L’ombudsman estime que les critères demandés au travailleur frontalier afin de bénéficier de l’allocation familiale pour l’enfant du conjoint sont discriminants. Le ministère ne veut rien entendre.
La loi est dure, mais c’est la loi. Celle qui régit, depuis 2016, le droit à l’allocation familiale, est particulièrement cruelle pour les frontaliers qui subviennent aux besoins d’un enfant, parfois plusieurs, avec lequel ils n’ont pourtant aucun lien de filiation. Dès l’entrée en vigueur de la nouvelle loi, l’allocation familiale, qu’ils touchaient jusque-là, leur a été purement et simplement supprimée.
Les enfants du conjoint ne peuvent plus être considérés comme membres de la famille du travailleur transfrontalier, tel que c’était le cas avant la réforme introduite par la ministre Corinne Cahen. Des recours contre de telles décisions de la Caisse pour l’avenir des enfants (CAE) ont été introduits auprès du conseil arbitral de la sécurité sociale et un arrêt du Conseil supérieur de la Sécurité sociale (CSSS) a permis de redresser une situation. Pour autant, les dossiers ne seront pas revus, comme le souhaite l’ombudsman dans une de ses dernières recommandations.
Une discrimination entre l’enfant résident et l’enfant non-résident
Le médiateur, Claudia Monti, propose au ministère de la Famille de communiquer officiellement pour avertir les frontaliers déboutés qu’ils peuvent réintroduire une demande de régularisation, sans condition d’apporter la preuve de la réalité de l’entretien de l’enfant. C’est là où le bât blesse. L’ombudsman soutient qu’il existe toujours une discrimination entre l’enfant résident et l’enfant non-résident.
Pour se mettre en conformité avec l’arrêt de la Cour européenne de justice de l’Union européenne, la Caisse pour l’avenir des enfants a mis en application différents critères qui prouveraient que le demandeur contribue à l’entretien de l’enfant. La CAE veut connaître l’activité professionnelle des parents biologiques, les modalités de garde et le versement ou non d’une pension alimentaire.
Seul critère valable : la résidence de l’enfant
« Si une telle manière de procéder peut sembler conforme aux décisions communautaires et nationales intervenues, le Médiateur estime qu’elle peut conduire au maintien d’un traitement différencié entre résidents et non-résidents, alors que de tels critères ne seraient appliqués qu’à l’encontre des demandeurs non-résidents ».
Le seul critère valable aux yeux des services de l’ombudsman, c’est celui de la résidence de l’enfant, hébergé sous le même toit que le travailleur frontalier. Une situation qui suffirait à prouver que l’enfant est bien entretenu par le demandeur.

---+---

**Travail demandé**
1 – Reproduisez le passage du texte sur l'allocation familiale des frontaliers qui commence par « Le seul critère » et se termine par « par le demandeur. ».
2 – Selon le texte sur l'allocation familiale des frontaliers, pourquoi le Médiateur juge-t-il que la façon de procéder de la Caisse pour l'avenir des enfants peut maintenir un traitement différencié ?
3 – Reprenez la rédaction du texte sur l'allocation familiale des frontaliers à la suite de sa dernière phrase.
Les items n'ont aucun lien avec le texte sur l'allocation familiale des frontaliers.

**Liste des données**

---+---

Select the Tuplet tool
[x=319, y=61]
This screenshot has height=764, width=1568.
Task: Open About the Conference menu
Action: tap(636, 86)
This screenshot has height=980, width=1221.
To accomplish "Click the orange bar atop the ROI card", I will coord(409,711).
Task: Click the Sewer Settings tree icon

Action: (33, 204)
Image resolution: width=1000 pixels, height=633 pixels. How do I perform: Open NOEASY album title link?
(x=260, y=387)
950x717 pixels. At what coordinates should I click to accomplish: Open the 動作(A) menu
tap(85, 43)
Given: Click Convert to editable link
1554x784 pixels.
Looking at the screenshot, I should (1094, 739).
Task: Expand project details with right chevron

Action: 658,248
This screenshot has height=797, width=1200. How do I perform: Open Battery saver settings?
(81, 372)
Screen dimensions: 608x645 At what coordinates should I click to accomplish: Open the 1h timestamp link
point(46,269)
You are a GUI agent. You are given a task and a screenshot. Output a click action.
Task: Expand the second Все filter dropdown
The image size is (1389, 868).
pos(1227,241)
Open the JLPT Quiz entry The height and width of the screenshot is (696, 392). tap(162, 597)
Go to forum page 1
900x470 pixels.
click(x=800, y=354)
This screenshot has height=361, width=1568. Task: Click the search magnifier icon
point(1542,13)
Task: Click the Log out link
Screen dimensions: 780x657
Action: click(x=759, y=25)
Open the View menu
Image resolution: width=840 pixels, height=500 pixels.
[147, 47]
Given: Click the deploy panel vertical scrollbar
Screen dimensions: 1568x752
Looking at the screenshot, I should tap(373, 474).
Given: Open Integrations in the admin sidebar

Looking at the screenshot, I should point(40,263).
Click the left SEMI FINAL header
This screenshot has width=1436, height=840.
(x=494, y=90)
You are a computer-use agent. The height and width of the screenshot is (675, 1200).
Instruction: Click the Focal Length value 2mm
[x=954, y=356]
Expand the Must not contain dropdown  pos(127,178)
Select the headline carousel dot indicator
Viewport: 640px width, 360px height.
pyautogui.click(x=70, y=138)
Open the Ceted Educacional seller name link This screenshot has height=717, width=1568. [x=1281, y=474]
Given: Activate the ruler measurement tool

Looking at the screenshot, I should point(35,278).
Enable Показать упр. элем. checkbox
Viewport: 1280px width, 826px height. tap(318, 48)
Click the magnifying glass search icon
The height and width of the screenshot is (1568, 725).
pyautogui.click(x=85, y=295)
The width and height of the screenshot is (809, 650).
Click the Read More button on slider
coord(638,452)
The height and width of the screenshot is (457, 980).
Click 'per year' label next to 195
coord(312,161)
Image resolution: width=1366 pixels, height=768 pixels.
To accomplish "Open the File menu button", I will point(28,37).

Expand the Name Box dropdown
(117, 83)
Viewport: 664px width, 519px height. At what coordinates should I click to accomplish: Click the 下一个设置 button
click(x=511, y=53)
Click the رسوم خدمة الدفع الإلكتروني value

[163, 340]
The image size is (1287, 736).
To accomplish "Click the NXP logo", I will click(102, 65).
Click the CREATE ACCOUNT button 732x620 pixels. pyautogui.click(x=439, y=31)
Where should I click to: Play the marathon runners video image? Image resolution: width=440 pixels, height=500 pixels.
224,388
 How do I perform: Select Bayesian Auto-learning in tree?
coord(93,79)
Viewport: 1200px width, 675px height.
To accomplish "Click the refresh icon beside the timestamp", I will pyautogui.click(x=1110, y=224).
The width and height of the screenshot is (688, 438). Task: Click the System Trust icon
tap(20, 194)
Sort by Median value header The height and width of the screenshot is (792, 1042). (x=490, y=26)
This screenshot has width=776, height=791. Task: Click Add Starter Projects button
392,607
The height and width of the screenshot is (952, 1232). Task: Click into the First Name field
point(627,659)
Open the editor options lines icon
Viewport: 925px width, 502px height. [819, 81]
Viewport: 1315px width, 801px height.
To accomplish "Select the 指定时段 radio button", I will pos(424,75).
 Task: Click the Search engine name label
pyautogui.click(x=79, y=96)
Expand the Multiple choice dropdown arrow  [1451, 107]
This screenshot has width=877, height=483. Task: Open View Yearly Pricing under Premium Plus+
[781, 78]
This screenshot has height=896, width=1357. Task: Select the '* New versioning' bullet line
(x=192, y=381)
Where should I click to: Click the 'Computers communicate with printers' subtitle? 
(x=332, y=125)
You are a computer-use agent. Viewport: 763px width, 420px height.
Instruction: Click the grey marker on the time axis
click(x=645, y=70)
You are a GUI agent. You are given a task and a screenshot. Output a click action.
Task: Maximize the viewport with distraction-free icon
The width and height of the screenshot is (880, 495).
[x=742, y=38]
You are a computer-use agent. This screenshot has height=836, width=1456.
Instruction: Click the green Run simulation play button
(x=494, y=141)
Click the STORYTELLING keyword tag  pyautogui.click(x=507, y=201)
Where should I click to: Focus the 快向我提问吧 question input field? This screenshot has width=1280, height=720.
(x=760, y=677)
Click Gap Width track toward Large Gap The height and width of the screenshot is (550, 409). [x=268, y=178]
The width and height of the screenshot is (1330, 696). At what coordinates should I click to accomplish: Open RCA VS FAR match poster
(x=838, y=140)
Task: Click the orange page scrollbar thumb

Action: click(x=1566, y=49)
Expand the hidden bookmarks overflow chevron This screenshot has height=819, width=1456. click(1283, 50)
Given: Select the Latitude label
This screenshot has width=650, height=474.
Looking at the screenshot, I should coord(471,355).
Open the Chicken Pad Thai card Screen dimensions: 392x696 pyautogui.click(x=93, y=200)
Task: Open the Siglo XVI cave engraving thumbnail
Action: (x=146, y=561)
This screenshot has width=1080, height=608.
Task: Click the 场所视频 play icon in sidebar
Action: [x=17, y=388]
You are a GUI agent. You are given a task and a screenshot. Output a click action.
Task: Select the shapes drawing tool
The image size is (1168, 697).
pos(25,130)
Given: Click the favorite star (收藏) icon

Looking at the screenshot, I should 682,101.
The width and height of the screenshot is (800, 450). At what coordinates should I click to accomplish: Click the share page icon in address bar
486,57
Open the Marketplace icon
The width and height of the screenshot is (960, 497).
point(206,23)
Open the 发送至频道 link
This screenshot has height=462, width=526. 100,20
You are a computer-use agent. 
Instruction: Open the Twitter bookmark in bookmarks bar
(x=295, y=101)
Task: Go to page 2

---+---

**Réponses aux exercices**
1 –
Le seul critère valable aux yeux des services de l’ombudsman, c’est celui de la résidence de l’enfant, hébergé sous le même toit que le travailleur frontalier. Une situation qui suffirait à prouver que l’enfant est bien entretenu par le demandeur.

2 – Le Médiateur le juge ainsi parce que les critères exigés ne seraient appliqués qu'aux demandeurs non-résidents. Ces critères portent sur l'activité professionnelle des parents biologiques, les modalités de garde et le versement ou non d'une pension alimentaire. Cela crée une différence de traitement entre résidents et non-résidents.

3 –
Réponse glaciale
« En ce qui concerne votre recommandation de reconsidérer, sur demande, tous les dossiers de la période entre août 2016 et mars 2020, j’ai le regret de vous annoncer que je ne peux aucunement la supporter et je vous prie de prendre connaissance des développements du Conseil supérieur de la sécurité sociale quant à l’applicabilité de la loi de 2016 ». La réponse est sèche, et sans appel, de la part de Myriam Schanck, directrice de la CAE.
La CSSS a effectivement rendu plusieurs arrêts précisant tout d’abord les positions de la Cour de justice de l’Union européenne, qui a reconnu que « la solution retenue par le législateur luxembourgeois heurte les principes régissant le droit communautaire, plus spécialement le principe de la libre circulation des travailleurs ».
Habiter sous le même toit ne suffit
Cependant, les magistrats ont ensuite défini les critères qu’il y a lieu d’appliquer pour remédier à cette situation. Toujours selon eux, la CAE ne saurait refuser de payer les allocations familiales à un assuré transfrontalier pour le compte des enfants de son conjoint à l’entretien desquels il pourvoit. Il doit juste le prouver. Les arrêts du Conseil supérieur de la sécurité sociale démontrent que parfois, alors que toutes les preuves sont rassemblées, les calculs aboutissent à un autre résultat.
Habiter sous le même toit ne suffit pas à prouver que le demandeur subvient à tous les besoins de l’enfant, alors qu’une pension alimentaire est versée tous les mois, et que la mère travaille. En revanche, quand des jugements viennent constater l’abandon de famille par le père biologique, les magistrats demandent à la CAE de reconsidérer le dossier.
Une famille n’a pas eu cette chance. Elle accueille un enfant placé par décision de justice et le travailleur frontalier avait introduit une demande d’allocation familiale. Malheureusement, l’enfant placé ne fait plus partie de la définition de membre de la famille. Demande rejetée et décision confirmée par le CSSS. Rien que la loi.